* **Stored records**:
§ §

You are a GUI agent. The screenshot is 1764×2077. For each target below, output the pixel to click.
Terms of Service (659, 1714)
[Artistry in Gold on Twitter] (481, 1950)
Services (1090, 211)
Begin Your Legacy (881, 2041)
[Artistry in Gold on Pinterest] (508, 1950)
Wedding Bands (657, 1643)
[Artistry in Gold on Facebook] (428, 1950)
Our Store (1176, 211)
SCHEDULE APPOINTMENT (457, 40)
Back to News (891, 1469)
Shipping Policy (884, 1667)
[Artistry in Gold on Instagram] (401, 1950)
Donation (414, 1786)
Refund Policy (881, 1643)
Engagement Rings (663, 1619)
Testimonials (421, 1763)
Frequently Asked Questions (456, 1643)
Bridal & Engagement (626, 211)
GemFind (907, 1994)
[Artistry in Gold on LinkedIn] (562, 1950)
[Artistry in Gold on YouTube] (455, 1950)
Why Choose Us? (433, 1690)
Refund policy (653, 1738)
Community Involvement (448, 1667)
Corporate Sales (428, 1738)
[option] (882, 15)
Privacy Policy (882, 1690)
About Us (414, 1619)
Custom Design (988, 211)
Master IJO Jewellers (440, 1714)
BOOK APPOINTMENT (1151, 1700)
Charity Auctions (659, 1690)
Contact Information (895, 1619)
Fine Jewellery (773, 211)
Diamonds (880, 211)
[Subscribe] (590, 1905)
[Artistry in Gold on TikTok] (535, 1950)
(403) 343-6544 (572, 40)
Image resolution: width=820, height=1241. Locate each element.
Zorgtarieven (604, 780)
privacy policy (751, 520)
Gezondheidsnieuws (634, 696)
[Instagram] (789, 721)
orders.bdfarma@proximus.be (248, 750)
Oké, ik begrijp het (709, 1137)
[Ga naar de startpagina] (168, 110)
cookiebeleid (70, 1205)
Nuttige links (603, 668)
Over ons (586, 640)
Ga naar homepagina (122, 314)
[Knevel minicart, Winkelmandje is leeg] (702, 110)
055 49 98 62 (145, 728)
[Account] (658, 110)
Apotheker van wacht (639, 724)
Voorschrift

§ §

* **What you have to do**:
Lines from the beginning of the data above through the line containing "(403) 343-6544 (572, 40)" are to be returned exactly, and no others.

* **Answer to this exercise**:
You are a GUI agent. The screenshot is 1764×2077. For each target below, output the pixel to click.
Terms of Service (659, 1714)
[Artistry in Gold on Twitter] (481, 1950)
Services (1090, 211)
Begin Your Legacy (881, 2041)
[Artistry in Gold on Pinterest] (508, 1950)
Wedding Bands (657, 1643)
[Artistry in Gold on Facebook] (428, 1950)
Our Store (1176, 211)
SCHEDULE APPOINTMENT (457, 40)
Back to News (891, 1469)
Shipping Policy (884, 1667)
[Artistry in Gold on Instagram] (401, 1950)
Donation (414, 1786)
Refund Policy (881, 1643)
Engagement Rings (663, 1619)
Testimonials (421, 1763)
Frequently Asked Questions (456, 1643)
Bridal & Engagement (626, 211)
GemFind (907, 1994)
[Artistry in Gold on LinkedIn] (562, 1950)
[Artistry in Gold on YouTube] (455, 1950)
Why Choose Us? (433, 1690)
Refund policy (653, 1738)
Community Involvement (448, 1667)
Corporate Sales (428, 1738)
[option] (882, 15)
Privacy Policy (882, 1690)
About Us (414, 1619)
Custom Design (988, 211)
Master IJO Jewellers (440, 1714)
BOOK APPOINTMENT (1151, 1700)
Charity Auctions (659, 1690)
Contact Information (895, 1619)
Fine Jewellery (773, 211)
Diamonds (880, 211)
[Subscribe] (590, 1905)
[Artistry in Gold on TikTok] (535, 1950)
(403) 343-6544 (572, 40)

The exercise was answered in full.